While the environments offer a visual treat and look fantastic in still images, the animation isn’t quite on the same level. As a fully rendered game that functions on a two-dimensional plane based heavily on physics, Arkwright’s running animation is almost QWOP-esque. It is slightly stiff and unnatural, but against the gorgeous backdrops, it stands out. The animation for the various liquids is also a bit jarring, though not quite as much as the protagonist’s movement.
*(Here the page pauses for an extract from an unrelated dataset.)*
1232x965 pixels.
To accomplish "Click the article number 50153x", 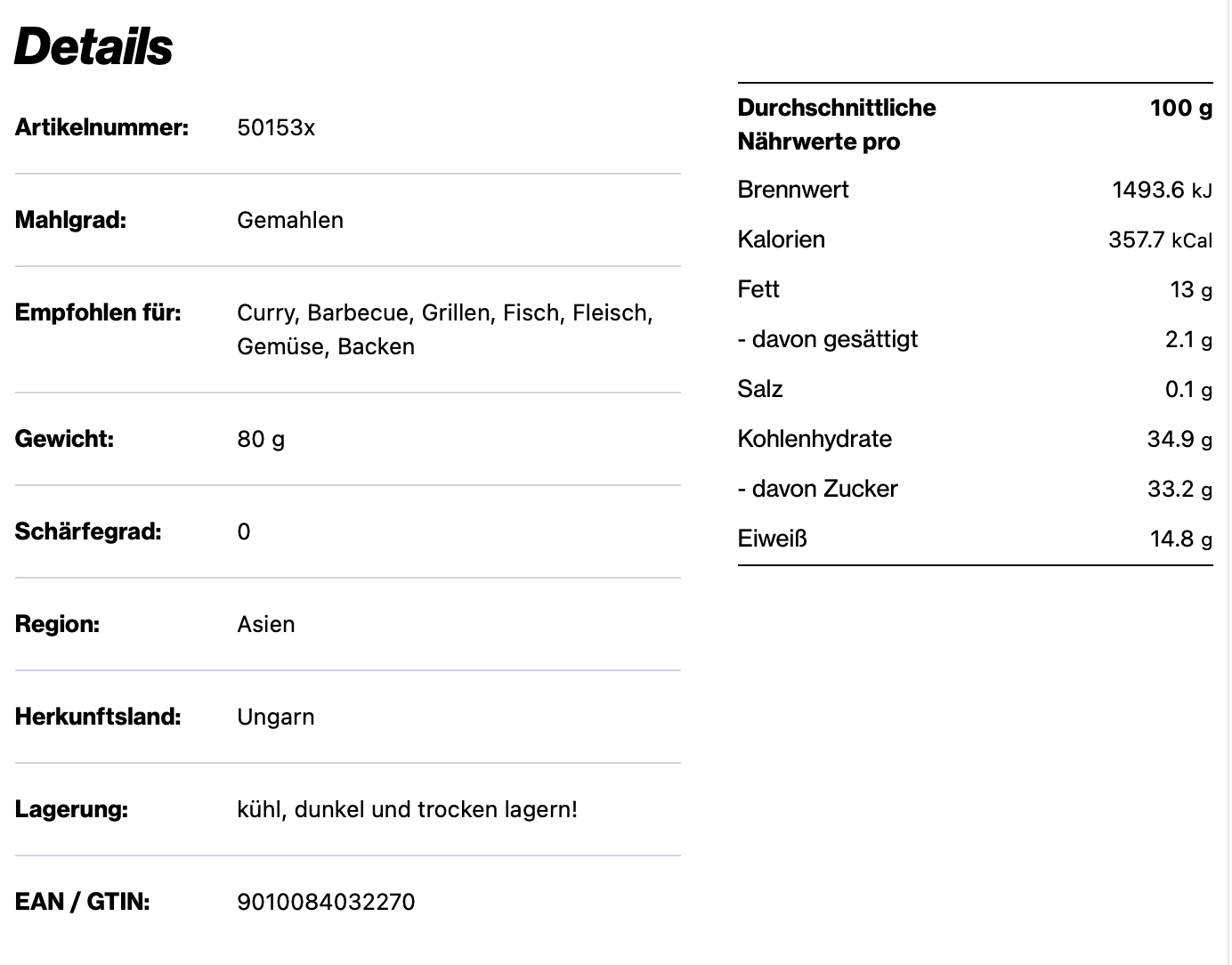I will pyautogui.click(x=276, y=128).
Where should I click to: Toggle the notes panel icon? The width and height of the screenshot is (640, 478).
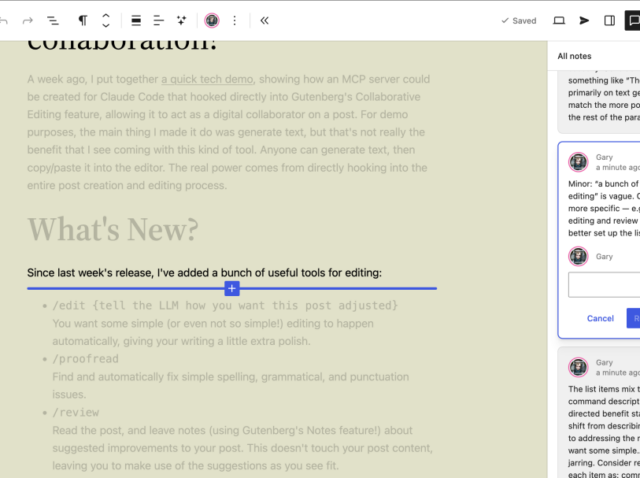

The music in Vessel is also handled very smartly. The tracks that play in the factory are low and mechanical, while those in the orchard are much brighter and more free flowing. On their own, they are interesting pieces worthy of listening, but Vessel also dynamically builds them depending on what is happening in game. Solving a tough puzzle on its own is enjoyable, and that feeling is amplified when the solution causes a subtle musical transition.
With roughly ten hours of gameplay and little to no filler content, Vessel is a great value. Its main selling point, fluid physics-based mechanics, is also the source of its minor failings. For those not too fatigued with puzzle platformers, it is a solid title oozing with atmosphere and intelligent puzzle design.